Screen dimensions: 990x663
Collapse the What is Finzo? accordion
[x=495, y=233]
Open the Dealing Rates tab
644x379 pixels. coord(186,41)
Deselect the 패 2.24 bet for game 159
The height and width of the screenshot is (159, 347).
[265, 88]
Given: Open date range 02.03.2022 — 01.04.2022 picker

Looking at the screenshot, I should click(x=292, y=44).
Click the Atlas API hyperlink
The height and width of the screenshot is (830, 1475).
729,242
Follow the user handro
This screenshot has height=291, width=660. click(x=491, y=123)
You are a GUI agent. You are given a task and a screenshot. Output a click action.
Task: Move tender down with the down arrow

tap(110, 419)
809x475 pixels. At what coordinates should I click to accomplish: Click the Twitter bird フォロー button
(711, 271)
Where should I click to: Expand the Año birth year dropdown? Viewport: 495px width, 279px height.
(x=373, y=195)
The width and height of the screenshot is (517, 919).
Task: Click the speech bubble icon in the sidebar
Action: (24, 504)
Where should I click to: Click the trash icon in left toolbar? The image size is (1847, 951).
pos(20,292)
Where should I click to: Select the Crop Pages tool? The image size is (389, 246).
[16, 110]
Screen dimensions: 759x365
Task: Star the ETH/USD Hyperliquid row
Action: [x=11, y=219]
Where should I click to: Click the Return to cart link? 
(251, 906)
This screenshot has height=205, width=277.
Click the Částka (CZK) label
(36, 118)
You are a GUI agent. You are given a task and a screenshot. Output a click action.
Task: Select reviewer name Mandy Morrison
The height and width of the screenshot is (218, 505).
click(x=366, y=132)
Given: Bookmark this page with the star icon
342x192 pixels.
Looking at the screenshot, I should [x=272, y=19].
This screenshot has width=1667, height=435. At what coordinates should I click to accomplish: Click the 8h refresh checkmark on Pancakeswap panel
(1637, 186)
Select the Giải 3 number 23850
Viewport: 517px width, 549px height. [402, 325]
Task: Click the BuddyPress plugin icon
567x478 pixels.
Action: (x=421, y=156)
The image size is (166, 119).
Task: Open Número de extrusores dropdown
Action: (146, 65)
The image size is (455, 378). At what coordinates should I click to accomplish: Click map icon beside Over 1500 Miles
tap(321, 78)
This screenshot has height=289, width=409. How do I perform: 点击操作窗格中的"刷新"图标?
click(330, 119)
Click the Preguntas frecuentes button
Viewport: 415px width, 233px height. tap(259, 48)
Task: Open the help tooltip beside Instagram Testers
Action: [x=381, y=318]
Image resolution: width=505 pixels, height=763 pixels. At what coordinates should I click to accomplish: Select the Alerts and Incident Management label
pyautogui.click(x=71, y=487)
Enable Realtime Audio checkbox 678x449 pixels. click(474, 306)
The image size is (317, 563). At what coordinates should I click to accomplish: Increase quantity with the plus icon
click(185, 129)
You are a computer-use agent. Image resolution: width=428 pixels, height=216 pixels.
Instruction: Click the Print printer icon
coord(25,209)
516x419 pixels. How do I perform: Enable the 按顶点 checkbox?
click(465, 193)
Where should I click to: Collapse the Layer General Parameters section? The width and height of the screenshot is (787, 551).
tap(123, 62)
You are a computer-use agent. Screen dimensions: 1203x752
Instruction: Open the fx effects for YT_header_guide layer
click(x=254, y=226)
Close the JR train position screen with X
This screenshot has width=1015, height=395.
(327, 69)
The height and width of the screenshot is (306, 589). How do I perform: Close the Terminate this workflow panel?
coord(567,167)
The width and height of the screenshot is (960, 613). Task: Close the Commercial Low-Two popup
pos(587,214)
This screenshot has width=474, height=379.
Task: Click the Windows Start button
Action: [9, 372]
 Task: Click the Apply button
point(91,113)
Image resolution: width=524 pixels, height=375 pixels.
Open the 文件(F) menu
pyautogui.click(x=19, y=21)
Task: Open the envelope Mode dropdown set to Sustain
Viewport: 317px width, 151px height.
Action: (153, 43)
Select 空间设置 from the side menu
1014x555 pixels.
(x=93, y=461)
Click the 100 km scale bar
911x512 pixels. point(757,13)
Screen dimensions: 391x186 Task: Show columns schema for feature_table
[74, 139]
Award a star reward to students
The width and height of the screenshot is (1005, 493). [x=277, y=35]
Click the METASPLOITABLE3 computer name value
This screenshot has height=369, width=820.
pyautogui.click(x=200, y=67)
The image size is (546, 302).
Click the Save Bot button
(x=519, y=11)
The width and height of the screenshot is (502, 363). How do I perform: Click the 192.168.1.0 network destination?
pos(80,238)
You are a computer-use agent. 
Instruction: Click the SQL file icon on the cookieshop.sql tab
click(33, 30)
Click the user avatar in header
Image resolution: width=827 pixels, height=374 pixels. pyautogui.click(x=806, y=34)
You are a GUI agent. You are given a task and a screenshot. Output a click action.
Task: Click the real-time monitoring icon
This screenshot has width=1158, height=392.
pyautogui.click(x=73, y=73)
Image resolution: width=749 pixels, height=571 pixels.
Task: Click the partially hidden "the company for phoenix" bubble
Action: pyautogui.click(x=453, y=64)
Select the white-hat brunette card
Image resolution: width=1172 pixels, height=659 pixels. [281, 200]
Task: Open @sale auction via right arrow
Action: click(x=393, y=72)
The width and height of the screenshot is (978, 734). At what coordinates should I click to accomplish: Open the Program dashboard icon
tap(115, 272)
..............................
■ Exercise:
A faithful copy of all the records is required.

■ Final answer:
Screen dimensions: 990x663
Collapse the What is Finzo? accordion
[x=495, y=233]
Open the Dealing Rates tab
644x379 pixels. coord(186,41)
Deselect the 패 2.24 bet for game 159
The height and width of the screenshot is (159, 347).
[265, 88]
Given: Open date range 02.03.2022 — 01.04.2022 picker

Looking at the screenshot, I should click(x=292, y=44).
Click the Atlas API hyperlink
The height and width of the screenshot is (830, 1475).
729,242
Follow the user handro
This screenshot has height=291, width=660. click(x=491, y=123)
You are a GUI agent. You are given a task and a screenshot. Output a click action.
Task: Move tender down with the down arrow

tap(110, 419)
809x475 pixels. At what coordinates should I click to accomplish: Click the Twitter bird フォロー button
(711, 271)
Where should I click to: Expand the Año birth year dropdown? Viewport: 495px width, 279px height.
(x=373, y=195)
The width and height of the screenshot is (517, 919).
Task: Click the speech bubble icon in the sidebar
Action: (24, 504)
Where should I click to: Click the trash icon in left toolbar? The image size is (1847, 951).
pos(20,292)
Where should I click to: Select the Crop Pages tool? The image size is (389, 246).
[16, 110]
Screen dimensions: 759x365
Task: Star the ETH/USD Hyperliquid row
Action: [x=11, y=219]
Where should I click to: Click the Return to cart link? 
(251, 906)
This screenshot has height=205, width=277.
Click the Částka (CZK) label
(36, 118)
You are a GUI agent. You are given a task and a screenshot. Output a click action.
Task: Select reviewer name Mandy Morrison
The height and width of the screenshot is (218, 505).
click(x=366, y=132)
Given: Bookmark this page with the star icon
342x192 pixels.
Looking at the screenshot, I should [x=272, y=19].
This screenshot has width=1667, height=435. At what coordinates should I click to accomplish: Click the 8h refresh checkmark on Pancakeswap panel
(1637, 186)
Select the Giải 3 number 23850
Viewport: 517px width, 549px height. [402, 325]
Task: Click the BuddyPress plugin icon
567x478 pixels.
Action: (x=421, y=156)
The image size is (166, 119).
Task: Open Número de extrusores dropdown
Action: (146, 65)
The image size is (455, 378). At what coordinates should I click to accomplish: Click map icon beside Over 1500 Miles
tap(321, 78)
This screenshot has height=289, width=409. How do I perform: 点击操作窗格中的"刷新"图标?
click(330, 119)
Click the Preguntas frecuentes button
Viewport: 415px width, 233px height. tap(259, 48)
Task: Open the help tooltip beside Instagram Testers
Action: [x=381, y=318]
Image resolution: width=505 pixels, height=763 pixels. At what coordinates should I click to accomplish: Select the Alerts and Incident Management label
pyautogui.click(x=71, y=487)
Enable Realtime Audio checkbox 678x449 pixels. click(474, 306)
The image size is (317, 563). At what coordinates should I click to accomplish: Increase quantity with the plus icon
click(185, 129)
You are a computer-use agent. Image resolution: width=428 pixels, height=216 pixels.
Instruction: Click the Print printer icon
coord(25,209)
516x419 pixels. How do I perform: Enable the 按顶点 checkbox?
click(465, 193)
Where should I click to: Collapse the Layer General Parameters section? The width and height of the screenshot is (787, 551).
tap(123, 62)
You are a computer-use agent. Screen dimensions: 1203x752
Instruction: Open the fx effects for YT_header_guide layer
click(x=254, y=226)
Close the JR train position screen with X
This screenshot has width=1015, height=395.
(327, 69)
The height and width of the screenshot is (306, 589). How do I perform: Close the Terminate this workflow panel?
coord(567,167)
The width and height of the screenshot is (960, 613). Task: Close the Commercial Low-Two popup
pos(587,214)
This screenshot has width=474, height=379.
Task: Click the Windows Start button
Action: [9, 372]
 Task: Click the Apply button
point(91,113)
Image resolution: width=524 pixels, height=375 pixels.
Open the 文件(F) menu
pyautogui.click(x=19, y=21)
Task: Open the envelope Mode dropdown set to Sustain
Viewport: 317px width, 151px height.
Action: (153, 43)
Select 空间设置 from the side menu
1014x555 pixels.
(x=93, y=461)
Click the 100 km scale bar
911x512 pixels. point(757,13)
Screen dimensions: 391x186 Task: Show columns schema for feature_table
[74, 139]
Award a star reward to students
The width and height of the screenshot is (1005, 493). [x=277, y=35]
Click the METASPLOITABLE3 computer name value
This screenshot has height=369, width=820.
pyautogui.click(x=200, y=67)
The image size is (546, 302).
Click the Save Bot button
(x=519, y=11)
The width and height of the screenshot is (502, 363). How do I perform: Click the 192.168.1.0 network destination?
pos(80,238)
You are a computer-use agent. 
Instruction: Click the SQL file icon on the cookieshop.sql tab
click(33, 30)
Click the user avatar in header
Image resolution: width=827 pixels, height=374 pixels. pyautogui.click(x=806, y=34)
You are a GUI agent. You are given a task and a screenshot. Output a click action.
Task: Click the real-time monitoring icon
This screenshot has width=1158, height=392.
pyautogui.click(x=73, y=73)
Image resolution: width=749 pixels, height=571 pixels.
Task: Click the partially hidden "the company for phoenix" bubble
Action: pyautogui.click(x=453, y=64)
Select the white-hat brunette card
Image resolution: width=1172 pixels, height=659 pixels. [281, 200]
Task: Open @sale auction via right arrow
Action: click(x=393, y=72)
The width and height of the screenshot is (978, 734). At what coordinates should I click to accomplish: Open the Program dashboard icon
tap(115, 272)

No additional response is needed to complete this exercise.